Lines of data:

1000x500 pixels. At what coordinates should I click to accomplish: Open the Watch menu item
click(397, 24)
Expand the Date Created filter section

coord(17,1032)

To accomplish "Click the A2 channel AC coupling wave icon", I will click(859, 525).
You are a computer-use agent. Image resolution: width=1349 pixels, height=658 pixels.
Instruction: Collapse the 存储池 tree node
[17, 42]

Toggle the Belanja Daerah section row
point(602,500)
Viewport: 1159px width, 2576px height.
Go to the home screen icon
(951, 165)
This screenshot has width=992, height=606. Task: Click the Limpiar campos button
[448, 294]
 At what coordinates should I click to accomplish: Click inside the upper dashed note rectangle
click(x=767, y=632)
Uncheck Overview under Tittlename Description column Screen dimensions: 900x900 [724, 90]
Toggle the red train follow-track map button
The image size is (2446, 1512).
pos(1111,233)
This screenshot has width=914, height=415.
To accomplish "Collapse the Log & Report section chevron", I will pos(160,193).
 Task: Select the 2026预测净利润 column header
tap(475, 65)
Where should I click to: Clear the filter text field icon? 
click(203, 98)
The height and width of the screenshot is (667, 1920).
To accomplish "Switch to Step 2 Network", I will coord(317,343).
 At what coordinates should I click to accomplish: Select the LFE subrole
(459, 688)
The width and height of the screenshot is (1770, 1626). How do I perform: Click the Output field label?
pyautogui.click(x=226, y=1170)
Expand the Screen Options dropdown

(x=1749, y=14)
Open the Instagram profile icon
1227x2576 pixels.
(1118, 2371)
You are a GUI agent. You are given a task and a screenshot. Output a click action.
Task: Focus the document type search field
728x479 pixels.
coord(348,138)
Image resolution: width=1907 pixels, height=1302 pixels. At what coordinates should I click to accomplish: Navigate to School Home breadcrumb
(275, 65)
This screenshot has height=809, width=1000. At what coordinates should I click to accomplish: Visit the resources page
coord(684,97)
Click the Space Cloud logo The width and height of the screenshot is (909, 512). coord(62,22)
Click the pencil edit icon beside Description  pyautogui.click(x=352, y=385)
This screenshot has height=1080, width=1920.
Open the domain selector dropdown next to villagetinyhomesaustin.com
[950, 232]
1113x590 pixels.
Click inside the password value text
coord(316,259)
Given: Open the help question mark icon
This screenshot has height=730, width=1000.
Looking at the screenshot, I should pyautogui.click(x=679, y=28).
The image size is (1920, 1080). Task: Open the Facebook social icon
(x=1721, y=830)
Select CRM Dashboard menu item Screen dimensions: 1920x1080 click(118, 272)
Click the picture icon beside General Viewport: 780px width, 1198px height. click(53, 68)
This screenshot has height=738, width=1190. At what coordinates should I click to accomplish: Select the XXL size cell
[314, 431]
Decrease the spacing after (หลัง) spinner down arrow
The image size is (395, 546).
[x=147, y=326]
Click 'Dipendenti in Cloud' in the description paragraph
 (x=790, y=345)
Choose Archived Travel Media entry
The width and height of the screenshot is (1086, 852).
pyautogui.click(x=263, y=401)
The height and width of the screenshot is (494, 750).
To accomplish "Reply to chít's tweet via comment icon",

Work to do
Gather every line above that contains the string "menu", treating uppercase and lowercase letters as distinct.

Result of this exercise
1000x500 pixels. At what coordinates should I click to accomplish: Open the Watch menu item
Select CRM Dashboard menu item Screen dimensions: 1920x1080 click(118, 272)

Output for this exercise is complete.